The disease is caused by parasites of the genus Plasmodium.
Currently, six species of the parasite have been implicated with causing malaria with Plasmodium falciparum bearing the greatest fatalities and burden.
Globally, malaria cases are on the rise and with the emerging resistance to antimalarials, rapid and accurate diagnosis is of utmost importance.
This review focuses on the specificity and sensitivity of different biosensors for malaria diagnosis using several surface modification strategies.
Biosensors and immunosensors offer superior analytical performance compared to other malaria tests.
They target specific proteins within the parasite and in doing so; not only detect the disease but also could indicate the stage of the parasite.

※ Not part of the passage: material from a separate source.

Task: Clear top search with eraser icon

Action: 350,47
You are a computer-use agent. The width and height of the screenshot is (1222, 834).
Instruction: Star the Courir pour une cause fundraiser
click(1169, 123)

These biomarkers include Plasmodium falciparum histidine-rich protein 2, parasite lactate dehydrogenase, aldolase, glutamate dehydrogenase, and biocrystal hemozoin.
Overall, all specific biomarker-based immunosensors and biosensors are faster, low labor intensive, affordable, accurate, and reliable.
However, the main problem associated with mass utilization is based on biomarker characteristics: PfHRP-2 has a longer duration in systemic circulation even if parasites are cleared, aldose-based biosensors have low sensitivity while some require complex architectural design for signal amplification.
Due to such backdrops, biosensors and immunosensors remain the best diagnostic devices compared to other diagnostic tests such as RDTs.
With proper design and precision, biosensors and immunosensors could offer promising prospects of accurate and reliable diagnosis of malaria.
KEYWORDS: Plasmodium, Biosensors, Immunosensors, Malaria, PfHRP-2, pLDH, Aldose, Hemozoin.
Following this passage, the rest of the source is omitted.